Minimize $X_1^3-5 X_1^2+8 X_1+X_2^3-2 X_2^2-10 X_2+10$
Subject to
$$\begin{array}{r} X_1+X_2 \leq 4 \ X_1, X_2 \geq 0 \end{array}$$
Stage: Each variable
State: Resource available for allocation
Decision variable: Values of $X_1$ and $X_2$
Criterion of effectiveness: Minimize $Z$
In this problem we first solve for variable $X_1$ and then for variable $X_2$. The objective function is rewritten as:
Minimize $X_2^3-2 X_2^2-10 X_2+X_1^3-5 X_1^2+8 X_1+10$
One more stage to go $n=1$
\begin{aligned} f_1\left(s_1, X_1\right) & =X_1^3-5 X_1^2+8 X_1+10 \ f_1^\left(s_1\right) & =\text { Minimize } X_1^3-5 X_1^2+8 X_1+10 \ 0 & \leq X_1 \leq s_1 \end{aligned} Differentiating with respect to $X_1$ and equating to zero, we get or $$\begin{array}{r} 3 X_1^2-10 X_1+8=0 \ X_1=2 \text { or } X_1=\frac{4}{3} \end{array}$$ Second derivative is $6 X_1-10$ and takes positive value for $X_1=2$ indicating minimum.
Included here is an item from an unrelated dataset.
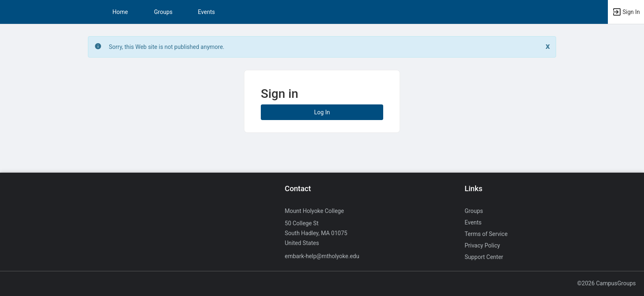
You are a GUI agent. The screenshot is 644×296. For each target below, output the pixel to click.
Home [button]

Therefore, $X_1{ }^=2$ if $s_1 \geq 2$ and $X_1^=s_1$ if $s_1<2$. \begin{aligned} f_1^\left(s_1\right) & =8-20+16+10=14 \text { if } s_1 \geq 2 \ & =s_1^3-5 s_1^2+8 s_1+10 \text { if } 0=s_1<2 \end{aligned}
Since the function is cubic, we also verify the value of the function at $X_1=0$. At $X_1=0$, the value of $f_1\left(s_1\right)=10$ which is less than 14 and since $s_1$ can take only non-negative values we have $X_1^=0$ and $f_1^\left(s_1\right)=10$.
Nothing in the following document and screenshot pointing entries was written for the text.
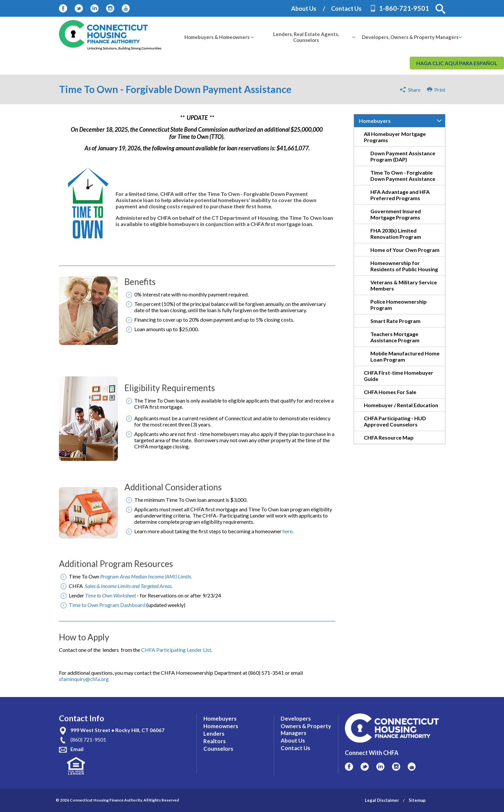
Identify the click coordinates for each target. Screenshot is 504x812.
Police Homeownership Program (398, 305)
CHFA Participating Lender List (176, 650)
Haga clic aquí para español (457, 63)
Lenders (214, 733)
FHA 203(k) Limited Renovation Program (396, 233)
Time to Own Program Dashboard (107, 605)
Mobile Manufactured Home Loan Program (405, 356)
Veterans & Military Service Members (404, 285)
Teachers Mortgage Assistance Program (395, 337)
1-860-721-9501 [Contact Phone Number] (404, 8)
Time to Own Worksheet (110, 595)
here (287, 531)
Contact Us (346, 8)
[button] (440, 9)
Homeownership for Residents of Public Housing (404, 266)
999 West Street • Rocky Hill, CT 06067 (117, 730)
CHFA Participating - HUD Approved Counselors (395, 421)
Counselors (218, 749)
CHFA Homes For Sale (390, 392)
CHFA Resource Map (389, 437)
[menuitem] (217, 37)
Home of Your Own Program (405, 250)
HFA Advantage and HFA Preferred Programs (400, 195)
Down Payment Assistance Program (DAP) (403, 156)
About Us (304, 8)
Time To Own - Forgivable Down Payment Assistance (403, 175)
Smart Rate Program (395, 321)
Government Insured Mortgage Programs (395, 214)
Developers (296, 718)
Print (436, 89)
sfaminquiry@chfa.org (84, 679)
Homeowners (221, 726)
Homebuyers (375, 121)
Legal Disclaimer (382, 800)
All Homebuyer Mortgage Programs (395, 137)
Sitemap (417, 800)
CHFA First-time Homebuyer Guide (399, 376)
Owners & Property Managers (306, 729)
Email (77, 749)
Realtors (214, 741)
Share (414, 89)
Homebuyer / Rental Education (401, 405)
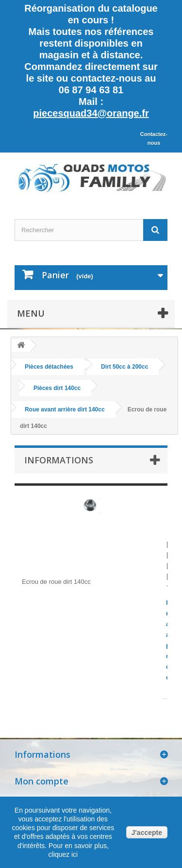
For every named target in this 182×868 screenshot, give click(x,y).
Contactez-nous (154, 138)
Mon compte (41, 781)
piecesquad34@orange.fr (91, 113)
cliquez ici (63, 854)
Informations (59, 460)
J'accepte (147, 833)
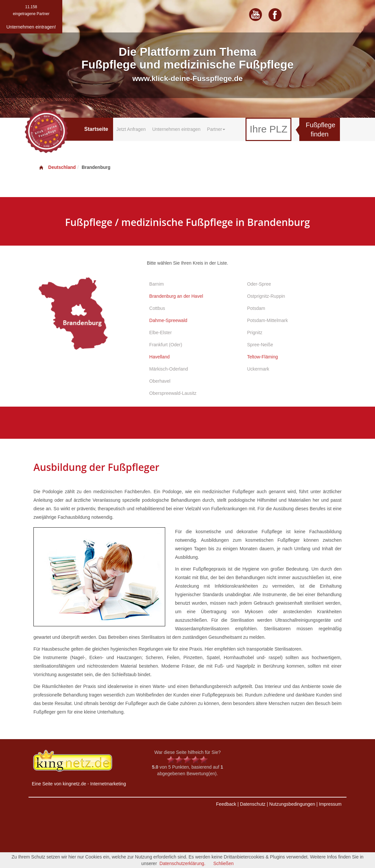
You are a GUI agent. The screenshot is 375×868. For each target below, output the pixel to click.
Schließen (223, 863)
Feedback (226, 804)
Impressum (330, 804)
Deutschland (57, 167)
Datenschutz (253, 804)
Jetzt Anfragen (131, 129)
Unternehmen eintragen (176, 129)
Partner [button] (216, 129)
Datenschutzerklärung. (183, 863)
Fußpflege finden (320, 130)
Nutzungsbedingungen (292, 804)
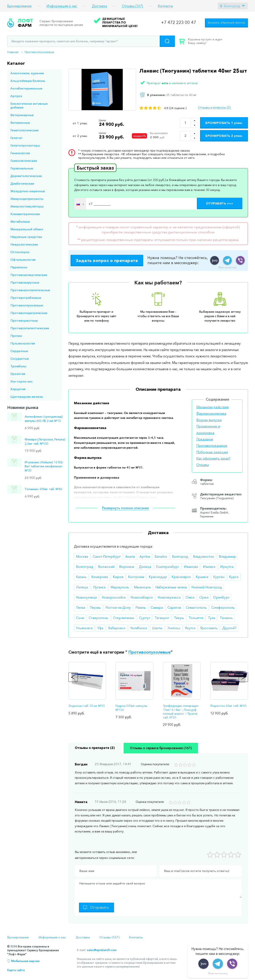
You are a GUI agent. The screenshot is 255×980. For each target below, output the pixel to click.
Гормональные (22, 168)
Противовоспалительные (30, 290)
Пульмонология (22, 343)
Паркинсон (19, 267)
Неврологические (24, 244)
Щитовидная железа (26, 396)
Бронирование (19, 6)
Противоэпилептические (30, 328)
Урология (17, 374)
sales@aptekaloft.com (101, 950)
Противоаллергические (29, 275)
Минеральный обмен (27, 229)
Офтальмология (23, 259)
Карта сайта (16, 970)
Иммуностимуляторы (27, 206)
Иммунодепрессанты (27, 199)
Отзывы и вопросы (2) (214, 107)
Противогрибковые (25, 298)
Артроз (16, 96)
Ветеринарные (22, 115)
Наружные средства (26, 237)
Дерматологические (26, 176)
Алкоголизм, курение (27, 73)
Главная (13, 52)
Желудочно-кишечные (27, 191)
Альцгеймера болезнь (28, 81)
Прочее (16, 336)
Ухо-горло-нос (21, 381)
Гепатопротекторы (25, 145)
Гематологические (24, 130)
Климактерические (25, 214)
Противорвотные (24, 320)
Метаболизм (20, 221)
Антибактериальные (26, 88)
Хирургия (18, 389)
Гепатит (16, 138)
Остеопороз (20, 252)
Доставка (100, 6)
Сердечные (19, 351)
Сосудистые (19, 358)
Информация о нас (62, 6)
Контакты (165, 6)
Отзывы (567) (132, 6)
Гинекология (20, 153)
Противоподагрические (29, 313)
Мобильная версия (25, 961)
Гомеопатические (24, 161)
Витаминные (20, 123)
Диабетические (22, 183)
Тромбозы (18, 366)
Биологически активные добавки (29, 105)
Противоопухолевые (40, 52)
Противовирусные (25, 282)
## 数学代写|运筹学代写Operations Research代考|ACTORIZING THE TERMS

Maximize $2 X_1+3 X_2+X_1 X_2$
Subject to
$$\begin{array}{r} X_1+X_2 \leq 2 \ X_1, X_2 \geq 0 \end{array}$$
Stage: Each variable
State: Resource available for allocation
Decision variable: Values of $X_1$ and $X_2$
Criterion of effectiveness: Maximize $Z$

In this example the term $X_1 X_2$ makes it difficult to separate the objective function in terms of separable functions of the variables. We factorize the objective function as:
$$\text { Maximize }\left(X_1+3\right)\left(X_2+2\right)-6$$
We can leave out the constant from the objective function and write the problem as:
Maximize $\left(X_1+3\right)\left(X_2+2\right)$
Subject to
$$\begin{array}{r} X_1+X_2 \leq 2 \ X_1, X_2 \geq 0 \end{array}$$
One more stage to go $n=1$
\begin{aligned} f_1\left(s_1, X_2\right) & =X_2+2 \ f_1^\left(s_1\right) & =\text { Maximize } X_2+2 \end{aligned} Subject to $0 \leq X_2 \leq s_1$ Here, the maximum value is at $X_2^=s_1$ and $f_1^\left(s_1\right)=s_1+2$ Two more stages to go $n=2$ \begin{aligned} f_2\left(2, X_1\right)= & \left(X_1+3\right) f_1^\left(2-X_1\right) \ f_2^\left(s_1\right)= & \text { Maximize }\left(X_1+3\right)\left(2-X_1+2\right) \ & \text { Subject to } 0 \leq X_1 \leq 2 \end{aligned} Maximize $\left(X_1+3\right)\left(4-X_1\right)$ Subject to $0 \leq X_1 \leq 2$ Maximize $-X_1^2+X_1+12$ Differentiating with respect to $X_1$ and equating to zero, we get $X_1=1 / 2$. The second derivative is negative indicating maximum. We have $X_1^=1 / 2, s_1=3 / 2$ and $X_2^*=3 / 2$ with $Z=49 / 4-$ $6=25 / 4$ (for the original problem)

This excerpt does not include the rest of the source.